Deleted records that couldn’t be scrubbed during runtime because of dropped tasks (if the system is too overloaded) or because the store crashed before the tasks got to scrub the data.
Deleted tables and secondary indices. When these are deleted, we do not scrub their contents. Therefore, online checksum detects that these pages don’t belong to any valid object any longer and it scrubs the pages.

For more information about page zeroing in Exchange 2010, see Understanding Exchange 2010 Page Zeroing.

Use performance counters to track the background maintenance tasks

In Exchange Server 2010, events are not recorded for the defragmentation and compaction maintenance tasks. However, you can use performance counters to track the background maintenance tasks. The following table describes the performance counters to use under the MSExchange Database ==> Instances object.

Counter	Description
Database Maintenance Duration	The number of seconds that have passed since the maintenance started for this database. If the value is 0, maintenance has been finished for the day.
Database Maintenance Pages Bad Checksums	The number of non-correctable page checksums encountered during a database maintenance pass
Defragmentation Tasks	The count of background database defragmentation tasks that are currently running
Defragmentation Tasks Completed/sec	The rate at which background database defragmentation tasks are being finished

The following table describes the page zeroing counters to use under the MSExchange Database object:

Counter	Description
Database Maintenance Pages Zeroed	Indicates the number of pages zeroed by the database engine since the performance counter was invoked
Database Maintenance Pages Zeroed/sec	Indicates the rate at which pages are zeroed by the database engine

White space

In a database, you can have thousands of tables. You can have at least one table for every folder in every mailbox. The messages tables, folders tables, and attachments tables represent 90 percent of the space that is used in the database. These tables have the greatest percentage of free space (also known as white space) in the database.
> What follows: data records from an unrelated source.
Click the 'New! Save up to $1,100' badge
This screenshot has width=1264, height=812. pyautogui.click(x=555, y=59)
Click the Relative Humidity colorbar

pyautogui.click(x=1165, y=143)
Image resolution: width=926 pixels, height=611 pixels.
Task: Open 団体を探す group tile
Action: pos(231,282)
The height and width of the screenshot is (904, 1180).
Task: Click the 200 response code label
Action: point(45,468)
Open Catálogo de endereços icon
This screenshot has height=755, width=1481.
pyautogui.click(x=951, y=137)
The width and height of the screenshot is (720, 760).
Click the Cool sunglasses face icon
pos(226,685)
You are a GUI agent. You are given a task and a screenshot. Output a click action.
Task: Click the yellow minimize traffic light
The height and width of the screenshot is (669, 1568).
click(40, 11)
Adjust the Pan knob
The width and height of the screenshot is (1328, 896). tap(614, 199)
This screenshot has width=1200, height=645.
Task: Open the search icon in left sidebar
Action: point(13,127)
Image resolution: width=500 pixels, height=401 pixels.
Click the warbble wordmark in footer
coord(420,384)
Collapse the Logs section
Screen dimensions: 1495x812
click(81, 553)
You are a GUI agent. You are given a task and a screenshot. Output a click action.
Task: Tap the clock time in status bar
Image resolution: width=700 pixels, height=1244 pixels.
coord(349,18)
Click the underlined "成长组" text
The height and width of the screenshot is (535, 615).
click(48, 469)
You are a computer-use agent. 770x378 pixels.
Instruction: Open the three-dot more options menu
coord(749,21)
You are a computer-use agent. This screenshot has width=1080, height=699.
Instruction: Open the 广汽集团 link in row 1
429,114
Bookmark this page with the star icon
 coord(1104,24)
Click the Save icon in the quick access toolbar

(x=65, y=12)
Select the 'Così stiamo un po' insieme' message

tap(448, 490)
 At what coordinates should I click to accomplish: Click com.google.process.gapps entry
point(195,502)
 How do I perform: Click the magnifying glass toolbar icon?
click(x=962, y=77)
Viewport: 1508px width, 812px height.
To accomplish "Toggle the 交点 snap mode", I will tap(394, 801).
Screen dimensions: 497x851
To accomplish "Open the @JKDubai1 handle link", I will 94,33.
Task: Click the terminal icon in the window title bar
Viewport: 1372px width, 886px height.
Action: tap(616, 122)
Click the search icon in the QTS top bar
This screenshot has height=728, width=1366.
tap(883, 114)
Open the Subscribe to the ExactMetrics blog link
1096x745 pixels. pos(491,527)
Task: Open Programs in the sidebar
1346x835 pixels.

To determine how much white space exists in a database, and reclaim the white space, follow these steps:

Unmount the database.
Complete a space dump by using the Exchange Server Database Utilities (Eseutil) tool together with the /MS switch. For more information about how to do this, see How to Run Eseutil /M in File Dump Mode.

At the end of the dump file is a line similar to the following:

-----------------------------------------------------------------------

253
This is a summation of the total number of pages that are available in all the tables. Multiply this value by 32K to determine the true amount of white space in the database.

Note:
For an example of the Eseutil dump file, see Determining the True Amount of Space in an Exchange Database.

After you determine how much white space is in a database, you may also want to reclaim the white space.

If you encounter a database that has a significant amount of white space, and you do not expect that the typical operations will reclaim the space, we recommend the following steps:

Create a new database and its associated database copies.
Move all mailboxes to the new database.
Delete the original database and its associated database copies.